# DATA RECORDS
★ ★ ★ ★ ★ ★ ★
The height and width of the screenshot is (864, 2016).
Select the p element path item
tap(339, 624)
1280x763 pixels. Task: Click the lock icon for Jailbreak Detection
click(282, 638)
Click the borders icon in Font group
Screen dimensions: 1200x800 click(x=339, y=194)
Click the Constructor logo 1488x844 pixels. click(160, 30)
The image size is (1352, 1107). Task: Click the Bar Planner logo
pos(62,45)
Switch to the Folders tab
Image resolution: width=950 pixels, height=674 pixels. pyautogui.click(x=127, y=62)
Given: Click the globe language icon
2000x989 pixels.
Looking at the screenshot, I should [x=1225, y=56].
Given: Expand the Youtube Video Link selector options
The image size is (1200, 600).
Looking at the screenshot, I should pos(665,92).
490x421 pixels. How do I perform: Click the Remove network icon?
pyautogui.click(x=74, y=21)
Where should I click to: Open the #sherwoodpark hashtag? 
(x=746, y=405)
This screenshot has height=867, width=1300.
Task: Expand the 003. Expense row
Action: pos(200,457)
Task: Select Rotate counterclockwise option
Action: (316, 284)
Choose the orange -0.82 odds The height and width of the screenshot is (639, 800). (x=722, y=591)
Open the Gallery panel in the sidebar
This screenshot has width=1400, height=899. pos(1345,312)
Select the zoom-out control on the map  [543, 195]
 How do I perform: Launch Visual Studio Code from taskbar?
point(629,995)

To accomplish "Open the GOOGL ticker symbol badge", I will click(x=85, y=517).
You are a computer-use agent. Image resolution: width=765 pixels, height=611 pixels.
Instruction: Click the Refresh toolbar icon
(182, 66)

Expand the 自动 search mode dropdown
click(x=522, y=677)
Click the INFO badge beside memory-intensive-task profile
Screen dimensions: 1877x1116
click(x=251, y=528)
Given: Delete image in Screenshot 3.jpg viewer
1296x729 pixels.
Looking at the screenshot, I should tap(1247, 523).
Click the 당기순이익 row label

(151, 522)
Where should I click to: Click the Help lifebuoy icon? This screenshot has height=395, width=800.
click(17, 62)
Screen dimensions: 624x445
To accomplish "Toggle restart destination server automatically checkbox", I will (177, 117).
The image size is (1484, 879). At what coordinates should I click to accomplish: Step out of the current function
★ ★ ★ ★ ★ ★ ★
# WHAT IS NEEDED
Write out only the lines that run from the line containing "1280x763 pixels. Task: Click" through the line containing "Choose the orange", both included, exactly as they appear above.

# SOLUTION TO THE PROBLEM
1280x763 pixels. Task: Click the lock icon for Jailbreak Detection
click(282, 638)
Click the borders icon in Font group
Screen dimensions: 1200x800 click(x=339, y=194)
Click the Constructor logo 1488x844 pixels. click(160, 30)
The image size is (1352, 1107). Task: Click the Bar Planner logo
pos(62,45)
Switch to the Folders tab
Image resolution: width=950 pixels, height=674 pixels. pyautogui.click(x=127, y=62)
Given: Click the globe language icon
2000x989 pixels.
Looking at the screenshot, I should [x=1225, y=56].
Given: Expand the Youtube Video Link selector options
The image size is (1200, 600).
Looking at the screenshot, I should pos(665,92).
490x421 pixels. How do I perform: Click the Remove network icon?
pyautogui.click(x=74, y=21)
Where should I click to: Open the #sherwoodpark hashtag? 
(x=746, y=405)
This screenshot has height=867, width=1300.
Task: Expand the 003. Expense row
Action: pos(200,457)
Task: Select Rotate counterclockwise option
Action: (316, 284)
Choose the orange -0.82 odds The height and width of the screenshot is (639, 800). (x=722, y=591)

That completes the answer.